- **Prompt**
With pictures left out, set down exactly the lines that begin at the one containing "This screenshot has" and end with the last line of the entries below.
━━━━━━━━━━━━━━━━━━━━
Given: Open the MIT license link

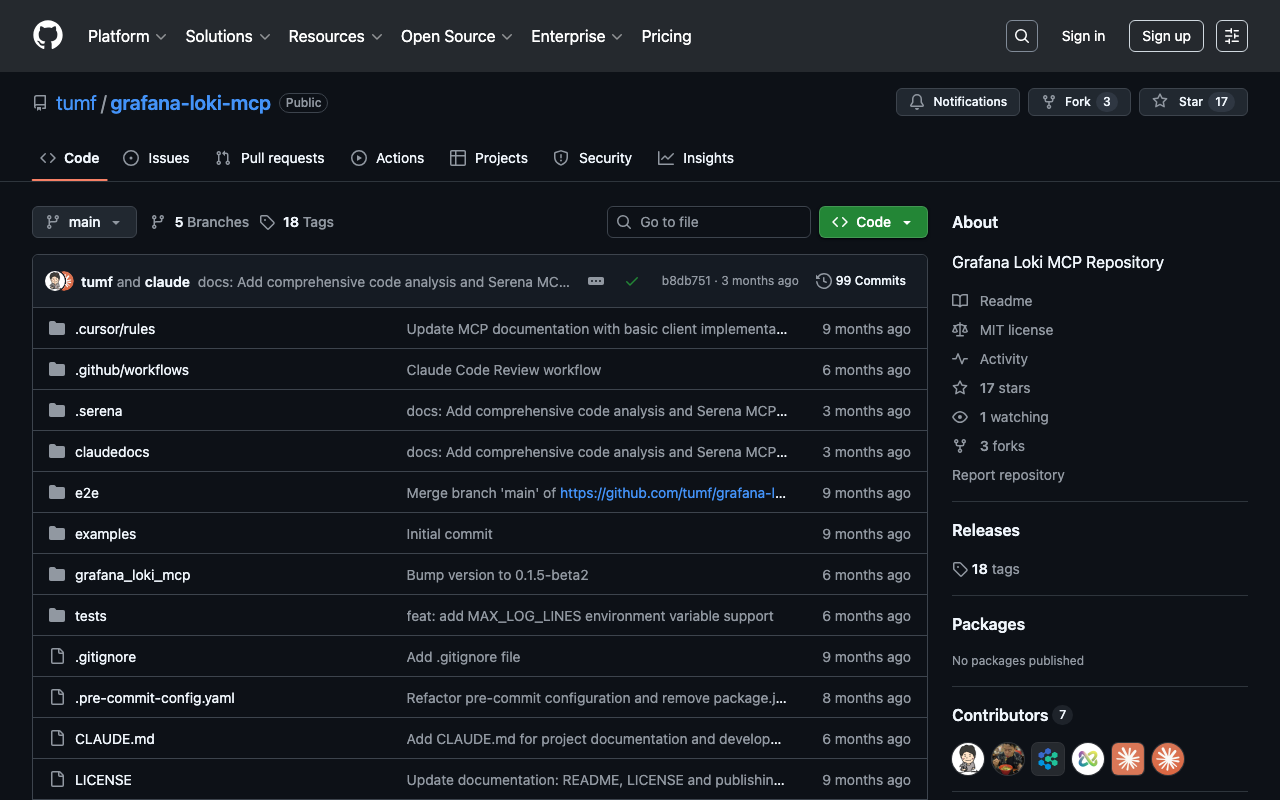Looking at the screenshot, I should point(1016,330).
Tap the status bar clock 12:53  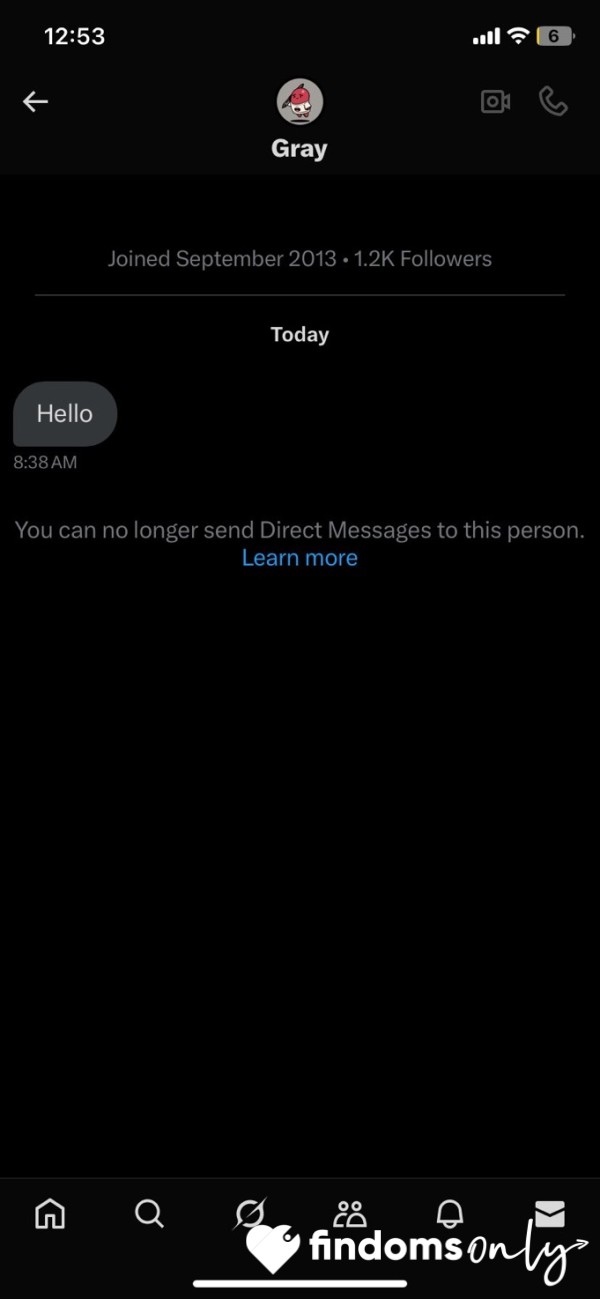tap(75, 36)
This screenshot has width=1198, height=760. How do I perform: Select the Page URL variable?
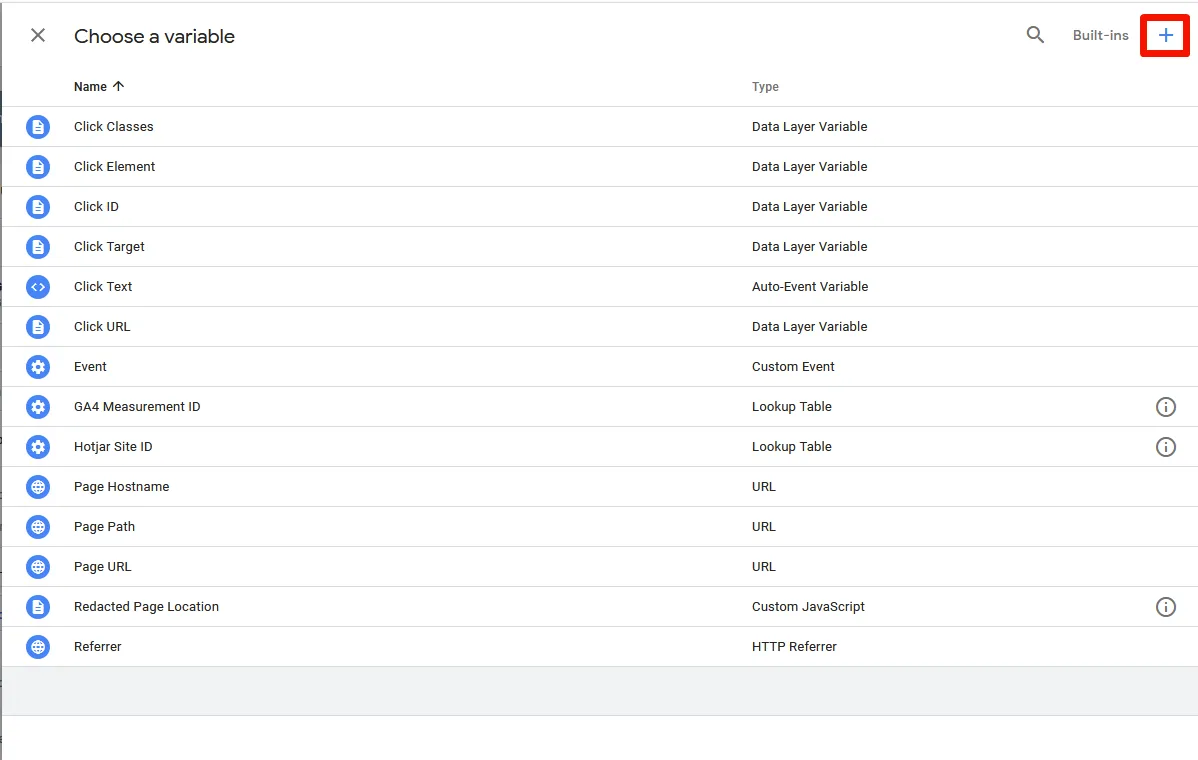[102, 567]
━━━━━━━━━━━━━━━━━━━━
- **Solution for this problem**
This screenshot has width=1198, height=760. How do I perform: Select the Page URL variable?
[102, 567]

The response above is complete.